GOAL: Give the lines of the material from the line containing "This screenshot has width=559, height=337." through the line containing "point(271,10)", inclusive, as a JSON list of strings with one string per line and blank lines left out.

(Element lookup material)
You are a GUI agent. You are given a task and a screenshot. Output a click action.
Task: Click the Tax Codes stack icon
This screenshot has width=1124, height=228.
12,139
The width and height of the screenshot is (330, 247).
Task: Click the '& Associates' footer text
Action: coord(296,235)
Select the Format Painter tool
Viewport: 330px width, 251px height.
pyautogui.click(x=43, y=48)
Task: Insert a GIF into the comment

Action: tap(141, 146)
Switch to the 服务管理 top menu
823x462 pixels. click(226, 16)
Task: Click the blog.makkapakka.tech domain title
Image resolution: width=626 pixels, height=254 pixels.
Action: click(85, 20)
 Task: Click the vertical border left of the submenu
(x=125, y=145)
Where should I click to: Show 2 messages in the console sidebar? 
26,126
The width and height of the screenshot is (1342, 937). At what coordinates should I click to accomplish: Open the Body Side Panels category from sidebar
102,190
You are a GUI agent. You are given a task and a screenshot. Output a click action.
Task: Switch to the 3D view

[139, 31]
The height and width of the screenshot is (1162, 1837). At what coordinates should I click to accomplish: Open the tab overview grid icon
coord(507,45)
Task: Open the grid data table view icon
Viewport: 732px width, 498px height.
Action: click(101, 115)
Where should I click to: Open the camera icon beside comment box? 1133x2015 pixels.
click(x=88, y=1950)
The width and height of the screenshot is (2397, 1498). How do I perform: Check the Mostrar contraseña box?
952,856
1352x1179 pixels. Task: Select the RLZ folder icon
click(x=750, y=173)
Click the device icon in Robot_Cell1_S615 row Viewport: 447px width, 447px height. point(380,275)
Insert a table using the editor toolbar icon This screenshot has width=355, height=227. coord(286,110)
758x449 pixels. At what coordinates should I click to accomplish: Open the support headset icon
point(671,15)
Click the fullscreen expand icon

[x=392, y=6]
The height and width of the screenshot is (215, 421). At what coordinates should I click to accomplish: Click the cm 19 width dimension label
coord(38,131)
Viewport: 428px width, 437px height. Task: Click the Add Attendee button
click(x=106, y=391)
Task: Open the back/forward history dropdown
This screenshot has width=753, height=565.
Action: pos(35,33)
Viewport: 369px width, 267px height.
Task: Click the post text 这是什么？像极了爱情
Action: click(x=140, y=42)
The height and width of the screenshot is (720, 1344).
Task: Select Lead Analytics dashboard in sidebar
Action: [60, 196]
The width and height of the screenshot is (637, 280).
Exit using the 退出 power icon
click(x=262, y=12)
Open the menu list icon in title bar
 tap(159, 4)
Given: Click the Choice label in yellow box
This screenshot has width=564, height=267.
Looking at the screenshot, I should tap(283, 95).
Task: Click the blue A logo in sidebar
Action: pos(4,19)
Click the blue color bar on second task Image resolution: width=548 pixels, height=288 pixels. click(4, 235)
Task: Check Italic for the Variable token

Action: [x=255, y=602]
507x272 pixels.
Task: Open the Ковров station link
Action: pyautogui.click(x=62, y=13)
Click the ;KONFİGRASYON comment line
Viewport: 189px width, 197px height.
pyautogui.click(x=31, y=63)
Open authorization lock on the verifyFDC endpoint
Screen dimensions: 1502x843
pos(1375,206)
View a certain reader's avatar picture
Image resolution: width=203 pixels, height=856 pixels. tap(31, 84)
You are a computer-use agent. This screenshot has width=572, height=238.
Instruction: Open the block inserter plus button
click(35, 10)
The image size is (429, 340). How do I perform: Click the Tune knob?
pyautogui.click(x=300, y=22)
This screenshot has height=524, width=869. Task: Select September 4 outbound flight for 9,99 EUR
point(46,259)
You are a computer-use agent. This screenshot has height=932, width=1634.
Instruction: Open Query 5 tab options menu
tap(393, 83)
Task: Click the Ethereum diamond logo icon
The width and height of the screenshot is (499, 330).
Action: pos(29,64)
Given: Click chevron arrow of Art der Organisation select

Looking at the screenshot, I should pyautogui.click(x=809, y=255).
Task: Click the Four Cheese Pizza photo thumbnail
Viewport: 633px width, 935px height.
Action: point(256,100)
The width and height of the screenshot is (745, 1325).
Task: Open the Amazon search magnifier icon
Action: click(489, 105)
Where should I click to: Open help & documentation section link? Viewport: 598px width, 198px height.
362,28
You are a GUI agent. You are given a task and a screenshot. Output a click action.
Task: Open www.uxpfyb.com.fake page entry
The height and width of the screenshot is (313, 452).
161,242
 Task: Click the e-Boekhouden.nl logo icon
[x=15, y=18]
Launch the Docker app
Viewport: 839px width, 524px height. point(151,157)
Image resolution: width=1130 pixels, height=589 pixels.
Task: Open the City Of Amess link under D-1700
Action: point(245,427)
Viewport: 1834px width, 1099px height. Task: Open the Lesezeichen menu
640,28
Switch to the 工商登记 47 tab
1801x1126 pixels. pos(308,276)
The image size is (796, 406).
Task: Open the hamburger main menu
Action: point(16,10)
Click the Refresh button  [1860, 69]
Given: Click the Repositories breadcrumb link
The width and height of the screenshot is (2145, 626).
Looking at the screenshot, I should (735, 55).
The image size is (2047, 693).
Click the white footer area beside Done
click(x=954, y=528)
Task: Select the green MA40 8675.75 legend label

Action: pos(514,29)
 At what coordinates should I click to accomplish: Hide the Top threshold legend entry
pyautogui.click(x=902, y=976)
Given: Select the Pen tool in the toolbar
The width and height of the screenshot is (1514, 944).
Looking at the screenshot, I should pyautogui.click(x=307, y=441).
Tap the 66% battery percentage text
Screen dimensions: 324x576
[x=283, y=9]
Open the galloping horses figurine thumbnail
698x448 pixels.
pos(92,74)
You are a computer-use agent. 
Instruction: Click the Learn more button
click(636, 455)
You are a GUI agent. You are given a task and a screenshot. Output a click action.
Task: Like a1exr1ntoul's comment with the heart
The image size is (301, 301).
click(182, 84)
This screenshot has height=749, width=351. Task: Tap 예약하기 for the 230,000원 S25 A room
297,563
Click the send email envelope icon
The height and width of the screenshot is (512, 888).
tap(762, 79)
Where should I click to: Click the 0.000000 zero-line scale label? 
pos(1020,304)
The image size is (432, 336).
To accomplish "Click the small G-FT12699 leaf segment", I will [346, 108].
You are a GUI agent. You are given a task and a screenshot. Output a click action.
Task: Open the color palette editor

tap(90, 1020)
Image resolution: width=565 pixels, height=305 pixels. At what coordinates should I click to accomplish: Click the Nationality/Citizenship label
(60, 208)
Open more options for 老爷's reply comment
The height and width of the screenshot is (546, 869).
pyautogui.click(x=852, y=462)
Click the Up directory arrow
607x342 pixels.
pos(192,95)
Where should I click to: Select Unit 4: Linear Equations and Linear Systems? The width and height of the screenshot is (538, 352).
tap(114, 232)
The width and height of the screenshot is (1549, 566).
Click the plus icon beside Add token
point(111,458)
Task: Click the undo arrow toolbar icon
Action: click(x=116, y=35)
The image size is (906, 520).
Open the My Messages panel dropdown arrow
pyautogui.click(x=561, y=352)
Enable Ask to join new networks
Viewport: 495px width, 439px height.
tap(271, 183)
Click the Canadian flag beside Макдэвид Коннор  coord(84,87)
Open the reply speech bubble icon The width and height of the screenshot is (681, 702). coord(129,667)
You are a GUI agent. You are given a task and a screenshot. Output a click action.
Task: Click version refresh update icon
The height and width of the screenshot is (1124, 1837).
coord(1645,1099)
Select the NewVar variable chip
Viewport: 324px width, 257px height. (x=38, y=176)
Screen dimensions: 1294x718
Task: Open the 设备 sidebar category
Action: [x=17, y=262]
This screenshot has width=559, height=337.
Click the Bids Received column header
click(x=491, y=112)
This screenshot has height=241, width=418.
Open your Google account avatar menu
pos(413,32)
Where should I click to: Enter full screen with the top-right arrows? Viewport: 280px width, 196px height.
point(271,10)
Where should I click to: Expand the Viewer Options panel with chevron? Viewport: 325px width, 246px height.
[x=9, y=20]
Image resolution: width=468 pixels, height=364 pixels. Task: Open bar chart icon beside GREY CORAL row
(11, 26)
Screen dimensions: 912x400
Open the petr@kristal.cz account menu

THE RESULT:
[
  "This screenshot has width=559, height=337.",
  "Click the Bids Received column header",
  "click(x=491, y=112)",
  "This screenshot has height=241, width=418.",
  "Open your Google account avatar menu",
  "pos(413,32)",
  "Where should I click to: Enter full screen with the top-right arrows? Viewport: 280px width, 196px height.",
  "point(271,10)"
]